• [Обязательные задания]:
1. Определите, согласуется ли каждое из утверждений (a), (b), (c) с фрагментом о памятных стихах Шекспиру. На каждое ответьте «да» или «нет» и дословно приведите решающие слова фрагмента. (a) Шекспир умер в возрасте 52 лет. (b) Хью Холланд назвал Шекспира Королем Поэтов. (c) Стратфордианцы приводят список людей, умерших в возрасте 30–40 лет.
2. Отредактируйте все записи: замените «list widget» на «search field», а всё остальное перепишите без изменений. Изображения в ответ не включайте.

• [Фрагмент для чтения]:

··········

Наконец-то появились и памятные стихотворения, посвященные Шекспиру, они написаны Беном Джонсоном, а также Хью Холландом, Леонардом Диггзом двумя "университетскими умами", и анонимом I.M. {Есть основания полагать, что это - Джон Марстон, хотя чаще называются другие кандидаты.}. Они скорбят о великом поэте и драматурге, воздают ему высочайшую хвалу и предсказывают бессмертие его творениям и его имени. Хью Холланд: "Иссяк источник муз, превратившись в слезы, померкло сияние Аполлона... лавры венчают гроб того, кто был не просто Поэтом, но Королем Поэтов... хотя линия его жизни оборвалась так рано, жизнь его строк никогда не прервется..." Аноним I.M.: "Мы скорбим, Шекспир, что ты ушел так рано с мировой сцены в могилу..."
Эти строки нередко порождали споры. Нестратфордианцы указывают, что Шекспир умер 52-х лет от роду, то есть в возрасте, считавшемся тогда почтенным - вряд ли к нему может относиться выражение "так рано", - и приводят список известных лиц, живших в XVI-XVII веке, умерших в возрасте 30-40 лет. Некоторые стратфордианцы в ответ приводят список людей, доживших тогда до 70-80 лет, и доказывают, что на этом фоне 52 года - совсем не старость. Конечно, 52 года - это по любым меркам не молодость, но, с другой стороны, смерть гения всегда безвременна...

··········

• [Исходные данные]:
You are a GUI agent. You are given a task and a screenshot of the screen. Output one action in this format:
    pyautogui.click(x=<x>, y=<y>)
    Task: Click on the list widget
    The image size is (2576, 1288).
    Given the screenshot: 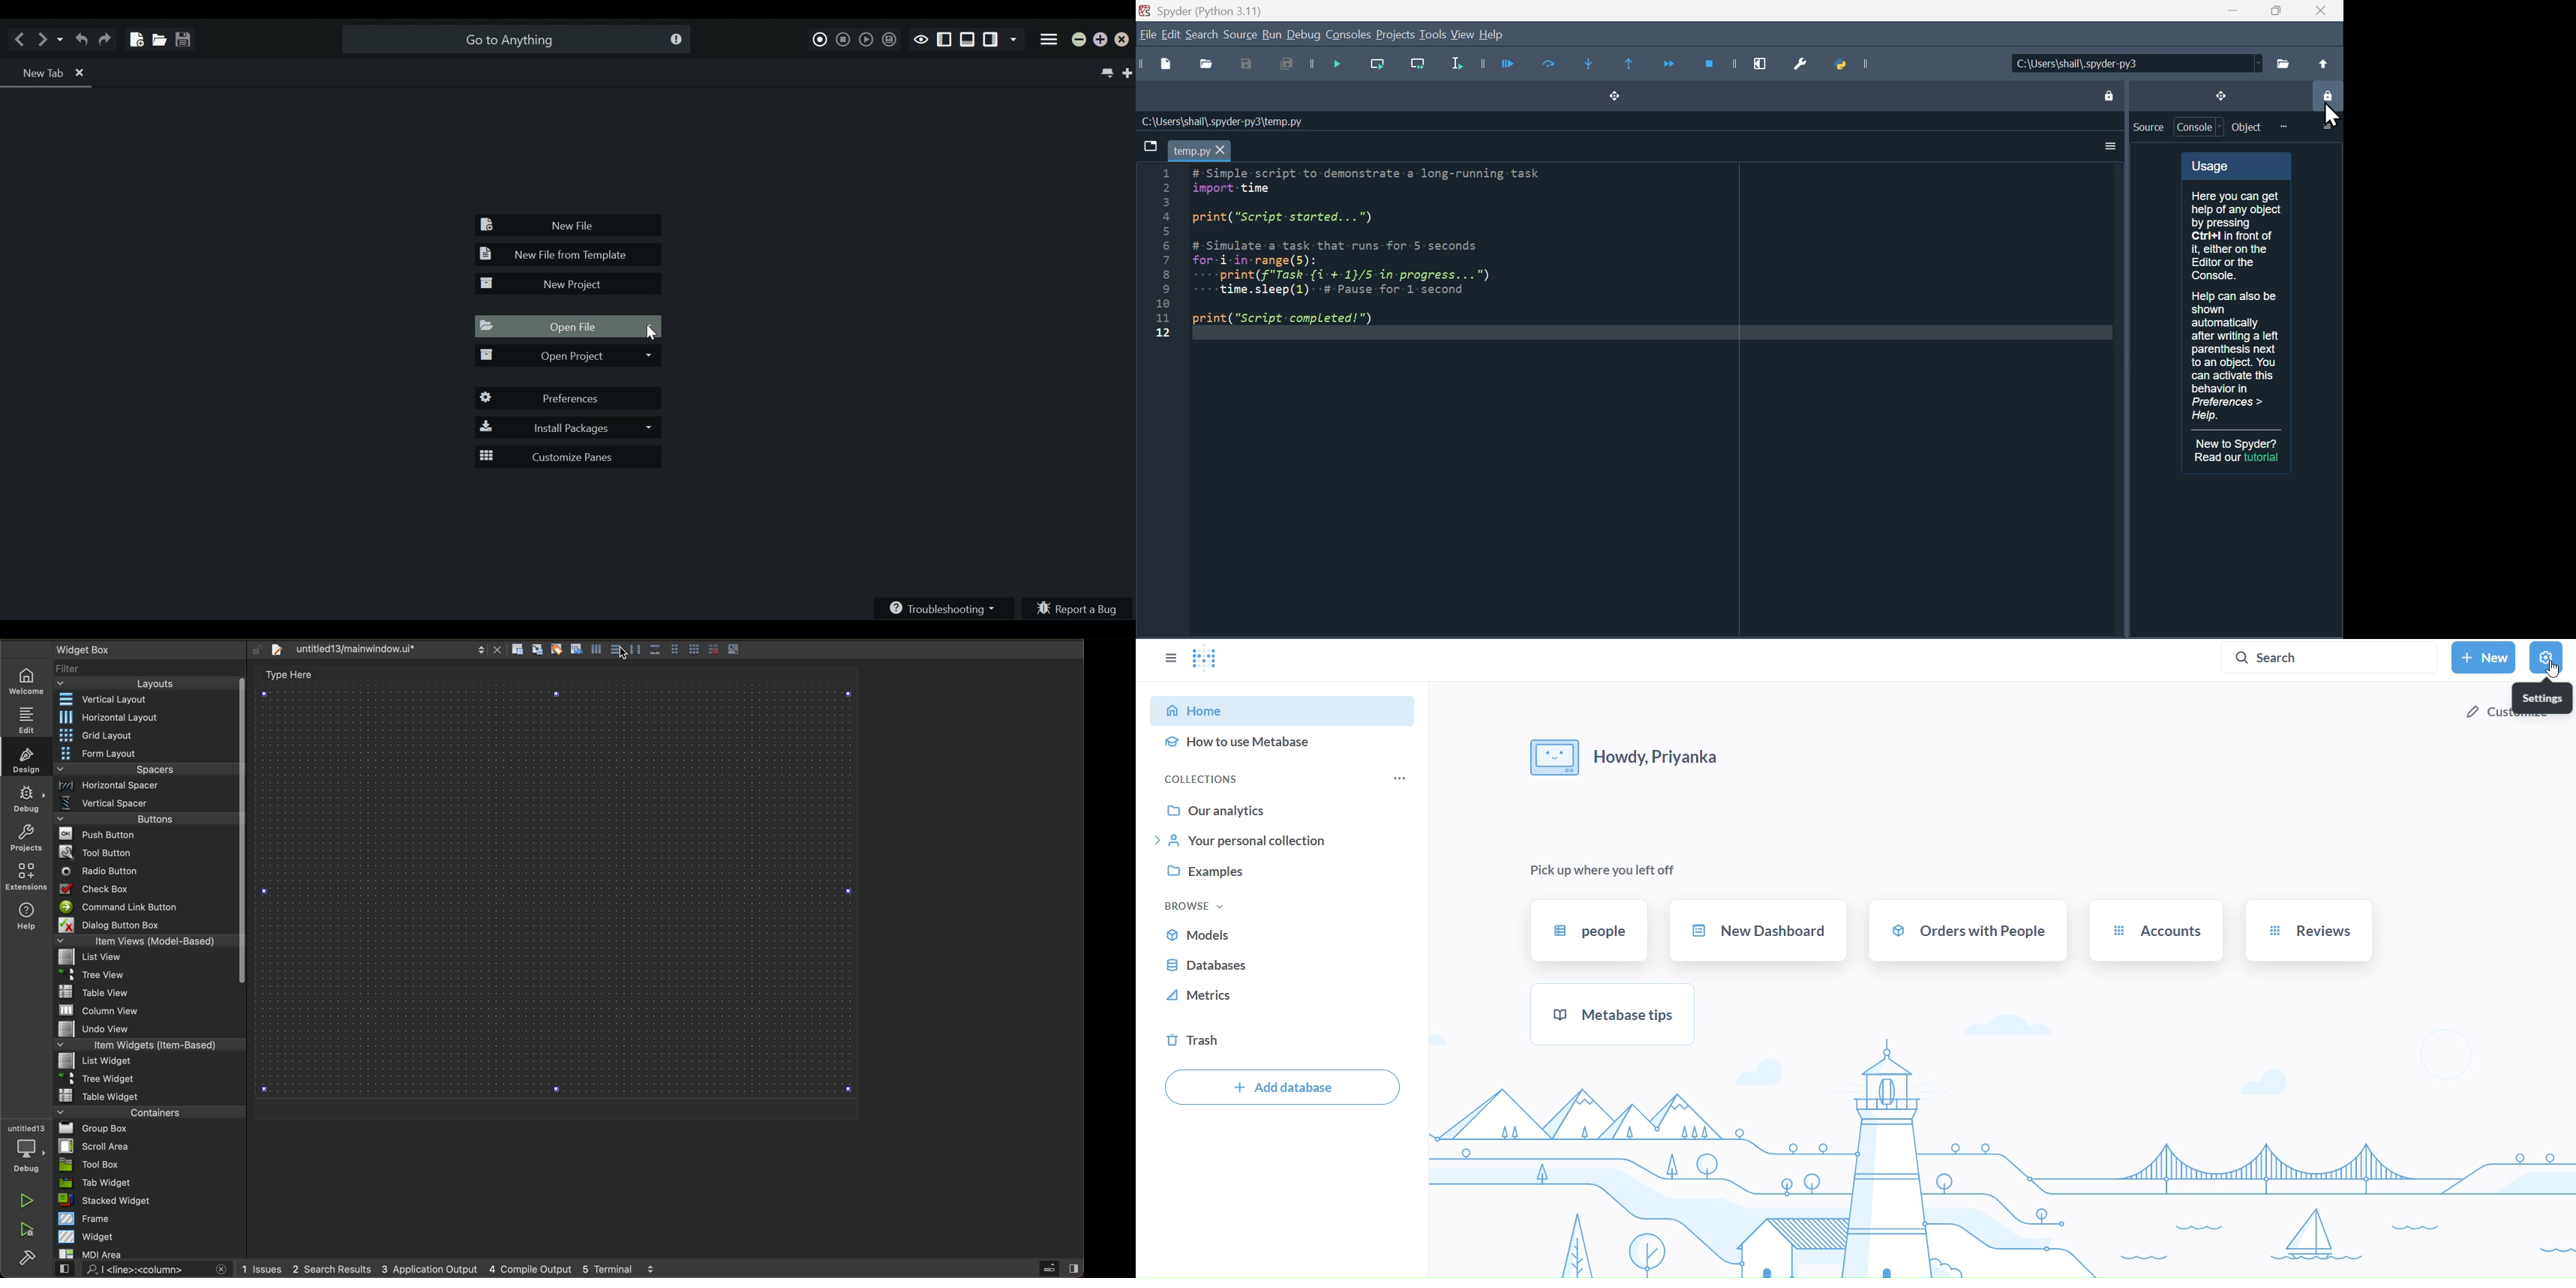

··········

• [Ответы]:
1.
(a) Да: «Шекспир умер 52-х лет от роду».
(b) Да: «не просто Поэтом, но Королем Поэтов».
(c) Нет: «Некоторые стратфордианцы в ответ приводят список людей, доживших тогда до 70-80 лет».

2.
You are a GUI agent. You are given a task and a screenshot of the screen. Output one action in this format:
    pyautogui.click(x=<x>, y=<y>)
    Task: Click on the search field
    The image size is (2576, 1288).
    Given the screenshot: 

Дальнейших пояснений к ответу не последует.